Lastly, improving skin texture on legs.  I don’t know if it’s a problem with all of us who carry more weight on the legs (due to poor surface circulation perhaps?) but I have got quite bumpy skin on my thighs and calves (keratosis pilaris) and my fake tan will often stick to the bumps = awesome.  My strategy for improving the skin quality (and this may be useful for those who don’t have keratosis pilaris too) involves the following:

  1. Weekly body scrubs – I’m currently using a gorgeous coffee body scrub with those exfoliating gloves you can buy from any pharmacy or dollar store.
  2. Daily intensive moisturizing – Jergen’s Oatmeal and Shea Butter is one of the best body moisturizers I’ve used.
  3. Weekly or fortnightly aspirin peels (salicylic acid, dissolves the upper keratin layers on the skin) – obviously only use if you’re not allergic to aspirin, but its a gentle peel that you don’t need to neutralize other than applying water to rinse, and it leaves your legs incredibly smooth.  Google aspirin peel for recipes, and start low strength if in doubt.  I use this recipe personally.  Used regularly, you should gradually start to improve the bumpy texture of your legs.

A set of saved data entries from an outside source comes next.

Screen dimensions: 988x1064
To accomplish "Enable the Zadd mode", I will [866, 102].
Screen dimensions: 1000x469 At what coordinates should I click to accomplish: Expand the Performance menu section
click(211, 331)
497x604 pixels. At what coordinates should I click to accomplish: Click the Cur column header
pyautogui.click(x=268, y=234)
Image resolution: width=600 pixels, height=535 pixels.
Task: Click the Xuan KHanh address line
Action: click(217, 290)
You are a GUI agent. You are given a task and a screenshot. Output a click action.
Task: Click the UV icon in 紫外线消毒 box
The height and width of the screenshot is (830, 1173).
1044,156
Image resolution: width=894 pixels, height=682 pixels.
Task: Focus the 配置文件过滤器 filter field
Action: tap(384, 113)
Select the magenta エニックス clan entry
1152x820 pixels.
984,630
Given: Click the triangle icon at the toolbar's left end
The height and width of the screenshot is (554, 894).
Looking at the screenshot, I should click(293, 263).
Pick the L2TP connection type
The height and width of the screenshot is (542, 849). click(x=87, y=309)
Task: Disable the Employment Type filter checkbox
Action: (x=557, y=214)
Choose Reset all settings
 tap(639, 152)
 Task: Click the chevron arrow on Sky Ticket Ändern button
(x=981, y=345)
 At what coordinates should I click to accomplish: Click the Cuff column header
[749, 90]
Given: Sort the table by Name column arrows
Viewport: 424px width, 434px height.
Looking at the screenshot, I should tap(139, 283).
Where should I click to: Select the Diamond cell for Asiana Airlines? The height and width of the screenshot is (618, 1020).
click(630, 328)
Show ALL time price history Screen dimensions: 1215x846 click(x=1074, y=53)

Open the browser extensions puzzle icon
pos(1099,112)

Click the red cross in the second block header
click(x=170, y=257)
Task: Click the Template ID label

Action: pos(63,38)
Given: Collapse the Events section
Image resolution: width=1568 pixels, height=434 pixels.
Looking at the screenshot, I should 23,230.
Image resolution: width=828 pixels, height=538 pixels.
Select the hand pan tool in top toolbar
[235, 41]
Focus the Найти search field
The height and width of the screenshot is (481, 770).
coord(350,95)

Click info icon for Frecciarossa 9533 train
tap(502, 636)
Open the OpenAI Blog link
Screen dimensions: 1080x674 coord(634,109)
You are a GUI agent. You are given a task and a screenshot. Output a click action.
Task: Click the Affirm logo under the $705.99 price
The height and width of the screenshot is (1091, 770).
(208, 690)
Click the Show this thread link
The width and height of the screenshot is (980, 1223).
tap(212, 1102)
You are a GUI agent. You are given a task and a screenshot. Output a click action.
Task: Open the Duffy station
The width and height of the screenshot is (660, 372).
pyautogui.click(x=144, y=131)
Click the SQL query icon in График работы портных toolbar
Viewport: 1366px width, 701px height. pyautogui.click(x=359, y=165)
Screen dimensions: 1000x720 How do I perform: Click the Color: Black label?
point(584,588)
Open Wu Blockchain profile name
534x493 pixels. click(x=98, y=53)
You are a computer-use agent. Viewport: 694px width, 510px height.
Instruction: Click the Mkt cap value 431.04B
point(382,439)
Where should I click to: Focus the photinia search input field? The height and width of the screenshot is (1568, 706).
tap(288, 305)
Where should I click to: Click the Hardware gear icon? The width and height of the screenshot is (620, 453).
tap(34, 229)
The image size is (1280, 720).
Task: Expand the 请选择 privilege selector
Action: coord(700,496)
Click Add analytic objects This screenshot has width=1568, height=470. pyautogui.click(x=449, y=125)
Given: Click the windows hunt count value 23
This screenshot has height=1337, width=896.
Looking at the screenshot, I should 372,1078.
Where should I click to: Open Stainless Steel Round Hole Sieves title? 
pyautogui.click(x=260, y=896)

  4. My next plan is a weak strength glycolic acid peel – ideally you’d have a professional doing this for you.  I’m probably going to obtain mine through my laser salon, Avana, in Auckland.  Be careful if you buy any online, ensure you only use reputable sources even if it costs more, as you do not want to end up with burns.  If you are doing it at home, always stick to the instructions as glycolic acid is not really to be messed with as far as I understand (I haven’t tried it at home personally)
  5. Obviously if you are not happy with the texture of your skin on your legs, fake tan and instant bronzers will make a world of difference to your confidence.  My typical regime when good legs are needed over summer involves one or two layers of a good fake tan the night before (ModelCo tan in a can is fab), wash this off then moisturise.  Then apply Sally Hansen’s airbrush legs (lotion is what I’m using currently, not the spray although both are fantastic, literally the best in my opinion).  On top, I’ll spray some of my Sephora shimmer body oil and voila – shiny, smooth, perfect looking limbs.  Oh I should’ve said – shaving or waxing is a must before all this 🙂

So I hope this long-winded post has proved useful to you, and might inspire you when it comes to figuring out your own regimes.